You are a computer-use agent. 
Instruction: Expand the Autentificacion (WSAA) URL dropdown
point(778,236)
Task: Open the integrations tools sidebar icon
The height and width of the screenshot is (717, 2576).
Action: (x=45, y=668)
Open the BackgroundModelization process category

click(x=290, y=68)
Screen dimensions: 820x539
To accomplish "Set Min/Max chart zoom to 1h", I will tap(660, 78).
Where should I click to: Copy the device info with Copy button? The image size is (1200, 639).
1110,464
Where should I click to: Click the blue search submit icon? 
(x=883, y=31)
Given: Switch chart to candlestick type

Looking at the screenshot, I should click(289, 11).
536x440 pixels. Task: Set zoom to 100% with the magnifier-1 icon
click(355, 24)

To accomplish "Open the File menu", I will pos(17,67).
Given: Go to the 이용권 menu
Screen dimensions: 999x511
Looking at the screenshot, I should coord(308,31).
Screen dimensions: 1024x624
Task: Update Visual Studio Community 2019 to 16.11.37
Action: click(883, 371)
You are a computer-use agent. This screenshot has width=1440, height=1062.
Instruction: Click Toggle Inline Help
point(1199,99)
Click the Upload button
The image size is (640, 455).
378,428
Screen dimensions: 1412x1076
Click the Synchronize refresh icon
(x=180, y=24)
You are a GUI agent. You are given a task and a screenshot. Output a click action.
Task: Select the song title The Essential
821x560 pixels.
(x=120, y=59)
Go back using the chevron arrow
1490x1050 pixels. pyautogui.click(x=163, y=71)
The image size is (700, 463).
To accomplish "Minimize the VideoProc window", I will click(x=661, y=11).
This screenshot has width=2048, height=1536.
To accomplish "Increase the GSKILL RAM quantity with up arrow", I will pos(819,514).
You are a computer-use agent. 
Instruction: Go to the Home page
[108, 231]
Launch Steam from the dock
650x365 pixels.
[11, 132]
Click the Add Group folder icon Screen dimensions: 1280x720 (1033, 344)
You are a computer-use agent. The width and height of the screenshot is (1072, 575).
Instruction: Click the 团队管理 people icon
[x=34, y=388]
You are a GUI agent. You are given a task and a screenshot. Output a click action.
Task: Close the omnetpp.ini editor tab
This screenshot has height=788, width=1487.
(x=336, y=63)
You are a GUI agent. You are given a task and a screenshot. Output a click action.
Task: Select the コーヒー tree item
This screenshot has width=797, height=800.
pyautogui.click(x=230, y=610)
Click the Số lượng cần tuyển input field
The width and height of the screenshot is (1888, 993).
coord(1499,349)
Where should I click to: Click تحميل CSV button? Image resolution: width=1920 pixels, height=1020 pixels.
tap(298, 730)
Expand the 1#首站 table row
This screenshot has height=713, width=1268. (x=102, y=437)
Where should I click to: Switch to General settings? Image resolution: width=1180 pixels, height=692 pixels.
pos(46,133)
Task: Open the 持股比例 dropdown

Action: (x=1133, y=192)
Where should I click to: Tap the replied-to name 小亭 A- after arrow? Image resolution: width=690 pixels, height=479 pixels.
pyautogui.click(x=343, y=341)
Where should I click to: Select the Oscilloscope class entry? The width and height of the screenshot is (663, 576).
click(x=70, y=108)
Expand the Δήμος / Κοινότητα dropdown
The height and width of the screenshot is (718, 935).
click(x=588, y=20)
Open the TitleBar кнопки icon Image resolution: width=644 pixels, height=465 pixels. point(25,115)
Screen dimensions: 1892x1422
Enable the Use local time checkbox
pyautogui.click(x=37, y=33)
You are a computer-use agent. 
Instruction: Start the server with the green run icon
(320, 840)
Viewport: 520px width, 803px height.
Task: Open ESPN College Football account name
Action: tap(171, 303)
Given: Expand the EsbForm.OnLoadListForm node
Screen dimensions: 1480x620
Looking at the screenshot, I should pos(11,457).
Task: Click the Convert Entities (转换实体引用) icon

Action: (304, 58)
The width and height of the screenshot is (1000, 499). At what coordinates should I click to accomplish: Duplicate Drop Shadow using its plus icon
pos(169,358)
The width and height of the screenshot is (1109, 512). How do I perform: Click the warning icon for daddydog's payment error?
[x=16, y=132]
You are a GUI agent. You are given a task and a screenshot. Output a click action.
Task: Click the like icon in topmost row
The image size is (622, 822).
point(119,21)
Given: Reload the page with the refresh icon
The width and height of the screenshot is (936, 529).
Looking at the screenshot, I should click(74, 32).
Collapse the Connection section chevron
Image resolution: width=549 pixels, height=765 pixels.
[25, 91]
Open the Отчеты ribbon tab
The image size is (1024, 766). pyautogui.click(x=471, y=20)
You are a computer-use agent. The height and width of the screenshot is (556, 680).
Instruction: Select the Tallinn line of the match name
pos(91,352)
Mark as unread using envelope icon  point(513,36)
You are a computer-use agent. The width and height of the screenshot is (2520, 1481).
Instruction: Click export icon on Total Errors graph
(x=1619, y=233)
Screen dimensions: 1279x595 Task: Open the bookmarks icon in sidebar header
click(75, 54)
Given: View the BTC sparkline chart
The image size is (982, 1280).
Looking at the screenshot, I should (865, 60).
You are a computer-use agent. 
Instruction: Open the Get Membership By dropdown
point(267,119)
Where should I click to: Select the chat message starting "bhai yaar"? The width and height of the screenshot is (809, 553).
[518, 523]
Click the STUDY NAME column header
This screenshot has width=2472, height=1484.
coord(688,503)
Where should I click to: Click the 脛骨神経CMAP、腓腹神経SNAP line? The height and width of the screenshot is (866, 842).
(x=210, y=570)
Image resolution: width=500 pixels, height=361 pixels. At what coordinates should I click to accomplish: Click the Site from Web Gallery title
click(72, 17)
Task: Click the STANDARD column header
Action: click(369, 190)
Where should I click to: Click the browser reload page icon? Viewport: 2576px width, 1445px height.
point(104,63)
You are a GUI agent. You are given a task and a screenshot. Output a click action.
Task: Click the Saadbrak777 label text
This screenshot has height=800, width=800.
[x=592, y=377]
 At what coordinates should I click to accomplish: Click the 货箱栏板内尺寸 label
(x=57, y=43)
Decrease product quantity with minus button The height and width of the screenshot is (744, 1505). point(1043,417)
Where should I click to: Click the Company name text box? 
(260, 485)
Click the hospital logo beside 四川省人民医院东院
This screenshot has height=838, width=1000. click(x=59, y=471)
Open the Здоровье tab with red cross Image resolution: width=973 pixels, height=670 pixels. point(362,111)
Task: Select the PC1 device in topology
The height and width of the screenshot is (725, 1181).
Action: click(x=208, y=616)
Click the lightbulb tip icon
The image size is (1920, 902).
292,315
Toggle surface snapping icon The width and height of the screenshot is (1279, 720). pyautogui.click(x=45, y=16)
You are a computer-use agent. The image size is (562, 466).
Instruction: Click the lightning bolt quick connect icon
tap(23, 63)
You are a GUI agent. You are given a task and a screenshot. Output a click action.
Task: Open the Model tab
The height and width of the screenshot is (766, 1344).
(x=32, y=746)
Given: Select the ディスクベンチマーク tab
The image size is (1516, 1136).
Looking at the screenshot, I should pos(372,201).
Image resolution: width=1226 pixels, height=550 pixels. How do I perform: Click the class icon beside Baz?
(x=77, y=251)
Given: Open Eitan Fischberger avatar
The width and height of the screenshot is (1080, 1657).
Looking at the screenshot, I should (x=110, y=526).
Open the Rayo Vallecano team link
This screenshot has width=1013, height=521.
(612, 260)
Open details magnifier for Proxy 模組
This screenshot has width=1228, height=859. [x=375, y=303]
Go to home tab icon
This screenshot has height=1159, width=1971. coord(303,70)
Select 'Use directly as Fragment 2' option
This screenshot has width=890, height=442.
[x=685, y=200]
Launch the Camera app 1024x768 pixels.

Task directions:
Reproduce the items in the stretch from the start of the records through the line containing "Click the Add", substituting "Command" for every occurrence of "Instruction" and leaving all else unchanged.

Expected answer:
You are a computer-use agent. 
Command: Expand the Autentificacion (WSAA) URL dropdown
point(778,236)
Task: Open the integrations tools sidebar icon
The height and width of the screenshot is (717, 2576).
Action: (x=45, y=668)
Open the BackgroundModelization process category

click(x=290, y=68)
Screen dimensions: 820x539
To accomplish "Set Min/Max chart zoom to 1h", I will tap(660, 78).
Where should I click to: Copy the device info with Copy button? The image size is (1200, 639).
1110,464
Where should I click to: Click the blue search submit icon? 
(x=883, y=31)
Given: Switch chart to candlestick type

Looking at the screenshot, I should click(289, 11).
536x440 pixels. Task: Set zoom to 100% with the magnifier-1 icon
click(355, 24)

To accomplish "Open the File menu", I will pos(17,67).
Given: Go to the 이용권 menu
Screen dimensions: 999x511
Looking at the screenshot, I should coord(308,31).
Screen dimensions: 1024x624
Task: Update Visual Studio Community 2019 to 16.11.37
Action: click(883, 371)
You are a computer-use agent. This screenshot has width=1440, height=1062.
Command: Click Toggle Inline Help
point(1199,99)
Click the Upload button
The image size is (640, 455).
378,428
Screen dimensions: 1412x1076
Click the Synchronize refresh icon
(x=180, y=24)
You are a GUI agent. You are given a task and a screenshot. Output a click action.
Task: Select the song title The Essential
821x560 pixels.
(x=120, y=59)
Go back using the chevron arrow
1490x1050 pixels. pyautogui.click(x=163, y=71)
The image size is (700, 463).
To accomplish "Minimize the VideoProc window", I will click(x=661, y=11).
This screenshot has width=2048, height=1536.
To accomplish "Increase the GSKILL RAM quantity with up arrow", I will pos(819,514).
You are a computer-use agent. 
Command: Go to the Home page
[108, 231]
Launch Steam from the dock
650x365 pixels.
[11, 132]
Click the Add Group folder icon Screen dimensions: 1280x720 (1033, 344)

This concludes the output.